The truth is that I’m really interested in women being funny, and real, about singularly female issues like abortion, miscarriage, pregnancy.  Obvious Child pulled off this feat in an impeccable (and hysterical) way.  Writer Gillian Robespierre has made her place among the pioneers of this kind of truth-telling comedy – Diablo Cody (who wrote Juno) and Judd Apatow (who writes everything, but in this circumstance I refer mostly to his 2007 one-night-stand pregnancy comedy Knocked Up.)

The movie opens in a comedy club.  We catch 20-something comedienne Donna Stern (played by the brilliant and scrumptious Jenny Slate) mid-set.  As a comic – and it turns out as a human – she is hilarious, vulgar, relentless.  Nothing is sacred.  In the very best way.  The stage is a like a live diary where Donna shares herself completely (sometimes to the dismay of the people in her life.)

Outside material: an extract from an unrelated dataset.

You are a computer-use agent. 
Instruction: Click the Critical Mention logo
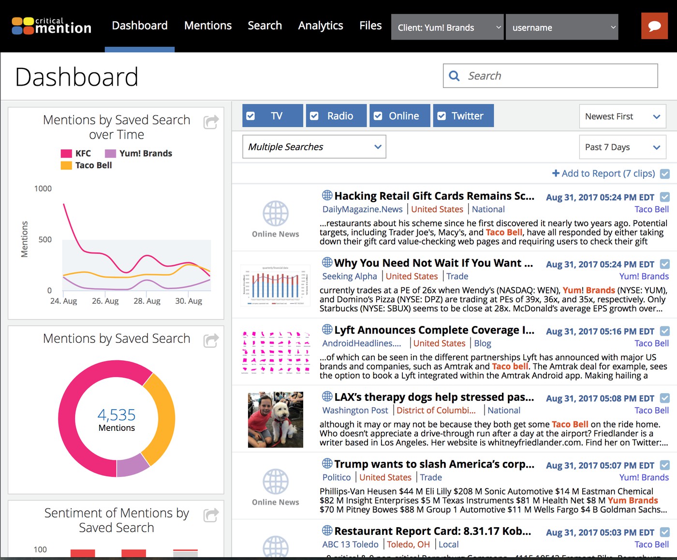pyautogui.click(x=51, y=26)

Tragedy strikes at the start of the movie.  Donna suffers a breakup and a job loss.  She responds as any self-disrespecting drunk woman would.  She has a one-night stand.  With a gentile.

Donna and Max (Jake Lacy) meet in the bathroom of a dingy bar.  She’s sloppy drunk.  He gets sloppy drunk right along with her and they end up going home together.  It’s a night of wicked awesome dance moves, horrible drunken antics and hilarity.  My husband and I started out in much the same way.  We’ve been together for 18 years, so right away I had a lot of hope for these guys.  The one big difference between us and them is that she gets pregnant on that fateful “first date.”

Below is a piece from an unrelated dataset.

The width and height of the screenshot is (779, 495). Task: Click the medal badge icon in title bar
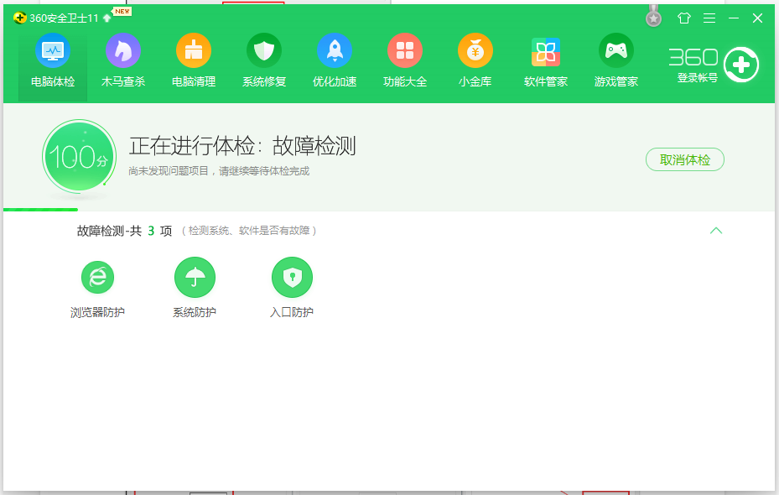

It is here where Robespierre distinguishes herself from her counterparts.  We know right away that Donna is going to get an abortion.  It appears Robespierre stands in that glorious place where she doesn’t give a shit about a palatable story.  She gives a shit about a real story.  Abortion is portrayed through a realistic lens, this story told with great tenderness and transparency.  The word “abortion” is not allowed to pull focus from what’s genuine in this narrative.  Here is a decision this woman made about her life and here are the painful and lovely things that come out of that decision.

Early on in the film, Donna’s father (Richard Kind) says, “Creative energy sometimes comes from the lowest point in your life.”  I think it’s fair to say that the people who made this movie wielded that creative energy for the good.  We are given a great gift in Obvious Child.  The key to life is handed to us on a pee-your-pants-funny silver platter.  This entire movie is a testament to the fact that when you can laugh at it, and share that laughter with others, it can’t get you anymore.